According to the ISF, profit-driven attacks have five phases: Reconnaissance to identify targets; Development to plan the attack and write malware; Extraction of the data; Exploitation by advertising and selling stolen information; and finally Laundering of the profits. Normally, there is a different person or team running each phase, often operating from different parts of the world, making it extremely difficult to track and trace. Each group takes a slice of the profits with the criminal ringleaders reaping the largest rewards - that can run into millions.

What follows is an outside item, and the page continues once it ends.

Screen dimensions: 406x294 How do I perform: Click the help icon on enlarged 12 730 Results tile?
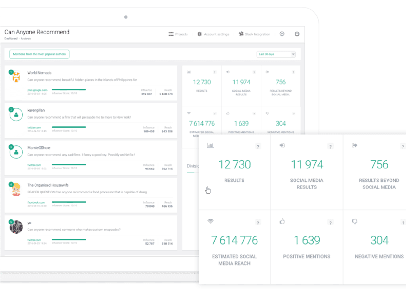pyautogui.click(x=258, y=146)
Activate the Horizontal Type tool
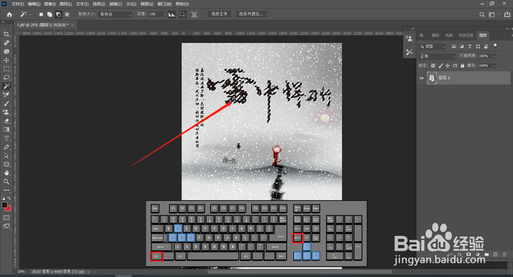 click(x=7, y=138)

"It's not dissimilar to the process of robbing a bank," says Nick Frost, senior research consultant at the ISF. "The difference is that this cybercrime is more sophisticated and harder to trace. Most attacks are able to circumvent generic security controls, while anti-forensic techniques are used to remove traces such as deleting system logs and advanced attack kits such as Limbo 2 Trojan are available online with non-detection-warranties."
"Most organisations do not have the necessary controls in place to deal with these attacks and the financial profits from successful breaches are simply used to fund more sophisticated and malicious attacks, creating a vicious cycle," adds Frost.